---------- SUPPLIED TEXT ----------

There’s even a function to get several useful statistics called
summary(). Try the following commands. (Remember, you can
run them either by clicking the green arrow, or by ‘cntrl-enter’ on each
line)
mean(my_variable)
## [1] 5.6
max(my_variable)
## [1] 20
min(my_variable)
## [1] 1
summary(my_variable)
## Min. 1st Qu. Median Mean 3rd Qu. Max.
## 1.0 2.0 2.0 5.6 3.0 20.0
In addition to holding a vector of values, a variable can hold a whole table of values. For this, we’ll use a small built-in dataset about cars called ‘mtcars’. Run the following line of code to get access to this dataset. Then you can look at the table by typing the name of the dataset (only the first few rows are shown here).
data(mtcars)
mtcars
## mpg cyl disp hp drat wt qsec vs am gear carb
## Mazda RX4 21.0 6 160 110 3.90 2.620 16.46 0 1 4 4
## Mazda RX4 Wag 21.0 6 160 110 3.90 2.875 17.02 0 1 4 4
## Datsun 710 22.8 4 108 93 3.85 2.320 18.61 1 1 4 1
## Hornet 4 Drive 21.4 6 258 110 3.08 3.215 19.44 1 0 3 1
## Hornet Sportabout 18.7 8 360 175 3.15 3.440 17.02 0 0 3 2
## Valiant 18.1 6 225 105 2.76 3.460 20.22 1 0 3 1
You can also see the dataset in the “Workspace and History” panel (top right panel) under ‘Environment’. Try double-clicking the name of the dataset to see it in tabular form. You should see rows labeled for the type of car, and then characteristics of the car as a number of columns.
You specify which column you want using the dollar sign
($). We can use this dollar sign
notation to isolate one column of data. For example, to calculate the
mean (average) fuel economy for these cars, you can do:
mtcars$mpg # show only the 'mpg' (miles per gallon) column
## [1] 21.0 21.0 22.8 21.4 18.7 18.1 14.3 24.4 22.8 19.2 17.8 16.4 17.3 15.2 10.4
## [16] 10.4 14.7 32.4 30.4 33.9 21.5 15.5 15.2 13.3 19.2 27.3 26.0 30.4 15.8 19.7
## [31] 15.0 21.4
mean(mtcars$mpg) # get the mean (average) mpg for this dataset
## [1] 20.09062
mileage <- mtcars$mpg # Save the mpg data into a separate vector called 'mileage'.
This simply means that you are choosing the mpg column
of the variable ‘mtcars’, and want to find out the mean
value of that column. How would you get the average horsepower (‘hp’)
for this dataset? Save it into a variable called
‘average.horsepower’.
# What code would you use to get the mean horsepower?

---------- DATA SHOWN ----------

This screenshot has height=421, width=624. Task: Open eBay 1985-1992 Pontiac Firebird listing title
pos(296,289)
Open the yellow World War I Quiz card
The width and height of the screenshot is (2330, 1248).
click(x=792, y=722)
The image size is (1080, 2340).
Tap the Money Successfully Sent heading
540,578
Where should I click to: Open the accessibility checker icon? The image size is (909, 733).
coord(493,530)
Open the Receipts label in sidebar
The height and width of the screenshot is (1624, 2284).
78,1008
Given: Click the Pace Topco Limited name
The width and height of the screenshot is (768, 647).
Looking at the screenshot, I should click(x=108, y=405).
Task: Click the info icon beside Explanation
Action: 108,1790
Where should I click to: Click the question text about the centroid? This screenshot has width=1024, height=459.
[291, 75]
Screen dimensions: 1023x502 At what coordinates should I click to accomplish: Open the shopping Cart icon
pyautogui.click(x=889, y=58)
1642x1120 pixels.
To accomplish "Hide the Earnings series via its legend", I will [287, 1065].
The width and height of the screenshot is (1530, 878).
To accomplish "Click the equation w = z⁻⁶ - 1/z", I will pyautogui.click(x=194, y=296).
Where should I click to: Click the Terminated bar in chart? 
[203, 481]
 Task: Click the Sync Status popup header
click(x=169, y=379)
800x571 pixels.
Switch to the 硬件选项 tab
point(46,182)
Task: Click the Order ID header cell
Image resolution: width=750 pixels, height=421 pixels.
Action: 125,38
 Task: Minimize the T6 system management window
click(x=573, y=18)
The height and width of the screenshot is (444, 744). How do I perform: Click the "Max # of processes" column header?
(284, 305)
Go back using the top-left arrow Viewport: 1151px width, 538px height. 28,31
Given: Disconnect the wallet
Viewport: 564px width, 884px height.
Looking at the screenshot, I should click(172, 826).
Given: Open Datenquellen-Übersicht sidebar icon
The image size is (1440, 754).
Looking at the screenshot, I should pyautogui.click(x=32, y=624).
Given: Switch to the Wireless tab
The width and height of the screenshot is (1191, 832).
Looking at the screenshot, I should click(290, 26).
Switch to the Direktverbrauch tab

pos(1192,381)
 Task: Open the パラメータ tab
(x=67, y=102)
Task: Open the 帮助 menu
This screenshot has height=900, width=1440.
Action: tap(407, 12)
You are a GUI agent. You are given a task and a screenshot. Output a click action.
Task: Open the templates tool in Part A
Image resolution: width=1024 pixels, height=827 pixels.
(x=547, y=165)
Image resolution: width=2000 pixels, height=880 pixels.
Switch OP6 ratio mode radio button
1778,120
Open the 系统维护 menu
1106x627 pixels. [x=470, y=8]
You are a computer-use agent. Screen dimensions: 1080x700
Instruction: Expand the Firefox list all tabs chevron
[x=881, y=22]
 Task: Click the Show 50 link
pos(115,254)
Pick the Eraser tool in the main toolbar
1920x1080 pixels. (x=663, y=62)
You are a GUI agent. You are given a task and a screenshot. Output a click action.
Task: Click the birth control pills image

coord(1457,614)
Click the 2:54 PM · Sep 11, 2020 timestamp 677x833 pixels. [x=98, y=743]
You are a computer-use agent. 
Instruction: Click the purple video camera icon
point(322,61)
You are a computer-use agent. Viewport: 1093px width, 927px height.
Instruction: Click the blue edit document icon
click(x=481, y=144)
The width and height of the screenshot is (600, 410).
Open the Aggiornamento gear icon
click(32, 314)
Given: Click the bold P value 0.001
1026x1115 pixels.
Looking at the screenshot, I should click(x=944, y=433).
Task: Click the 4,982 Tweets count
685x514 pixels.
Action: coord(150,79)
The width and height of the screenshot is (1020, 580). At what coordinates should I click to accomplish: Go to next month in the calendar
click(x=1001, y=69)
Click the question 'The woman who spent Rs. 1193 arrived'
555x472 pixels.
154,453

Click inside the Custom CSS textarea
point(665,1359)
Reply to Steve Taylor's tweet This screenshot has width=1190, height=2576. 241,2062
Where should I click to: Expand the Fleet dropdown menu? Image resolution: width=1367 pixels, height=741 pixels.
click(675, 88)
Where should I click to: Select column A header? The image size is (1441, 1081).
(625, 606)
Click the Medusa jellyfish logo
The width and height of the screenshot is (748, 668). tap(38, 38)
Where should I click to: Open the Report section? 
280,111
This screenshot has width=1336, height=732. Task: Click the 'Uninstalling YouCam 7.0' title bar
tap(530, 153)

----------

**REQUIRED TASKS:**
A – Recast the listing as a Markdown table with the columns "Row" and "Line." Start at the line containing "Given: Click the bold P value 0.001", go through the final line of the listing, and leave out any blank lines.
B – Pick up the R tutorial on summary statistics and the mtcars dataset from where it stops, and keep writing.

**EXPECTED OUTPUTS:**
A –
| Row | Line |
|---|---|
| 1 | Given: Click the bold P value 0.001 |
| 2 | 1026x1115 pixels. |
| 3 | Looking at the screenshot, I should click(x=944, y=433). |
| 4 | Task: Click the 4,982 Tweets count |
| 5 | 685x514 pixels. |
| 6 | Action: coord(150,79) |
| 7 | The width and height of the screenshot is (1020, 580). At what coordinates should I click to accomplish: Go to next month in the calendar |
| 8 | click(x=1001, y=69) |
| 9 | Click the question 'The woman who spent Rs. 1193 arrived' |
| 10 | 555x472 pixels. |
| 11 | 154,453 |
| 12 | Click inside the Custom CSS textarea |
| 13 | point(665,1359) |
| 14 | Reply to Steve Taylor's tweet This screenshot has width=1190, height=2576. 241,2062 |
| 15 | Where should I click to: Expand the Fleet dropdown menu? Image resolution: width=1367 pixels, height=741 pixels. |
| 16 | click(675, 88) |
| 17 | Where should I click to: Select column A header? The image size is (1441, 1081). |
| 18 | (625, 606) |
| 19 | Click the Medusa jellyfish logo |
| 20 | The width and height of the screenshot is (748, 668). tap(38, 38) |
| 21 | Where should I click to: Open the Report section?  |
| 22 | 280,111 |
| 23 | This screenshot has width=1336, height=732. Task: Click the 'Uninstalling YouCam 7.0' title bar |
| 24 | tap(530, 153) |

B –
R contains a help file for every function. In order to see it, type a
question mark in front of the function name. For example, the
‘rnorm()’ function allows you to generate a group of
normally-distributed random numbers:
?rnorm # get help on the rnorm() function
The help files will tell you what the function does, and what
arguments you can give to the function. For the ‘rnorm()’
function, it shows that you can specify (as an ‘argument’) what you want
the mean and standard deviation of those random numbers to be. At the
bottom of most help files, there are examples which help you to figure
out how you can use the function.
Try getting help on the ‘median()’ function.
# How do you get help on how to use the median() function?
As mentioned above, most functions (verbs) take one or more
arguments. These arguments tell R exactly what you want the verb to do,
and on which data you want the verb to act. The function
mean() that you used above takes an argument that we put in
parentheses after the function, and it tells R to take the
‘mean’ of whatever data you give to the function. Some functions have
long lists of arguments, and you should separate them with commas. Look
again at the help for rnorm() using ?rnorm().
In that, you will see
rnorm(n, mean = 0, sd = 1)
This indicates that this function takes 3 arguments. You can simply use 3 unlabeled values, such as
rnorm(100, 5, 1)
which would generate 100 random values with a mean of 5 and standard deviation of 1. The order of these arguments is important, since they are unnamed – they need to appear in the same order as specified in the help file. A better way to do it is to name the arguments, such as:
rnorm(n = 100, mean = 5, sd = 1).
In this case, since each argument is named, we can put it in any
order we want. It’s also good to write them out like this so that we
avoid confusion. We can also leave out some arguments, and use the
defaults that are specified in the help file. In this case we could just
use rnorm(100) and accept the defaults of
mean = 0, sd = 1.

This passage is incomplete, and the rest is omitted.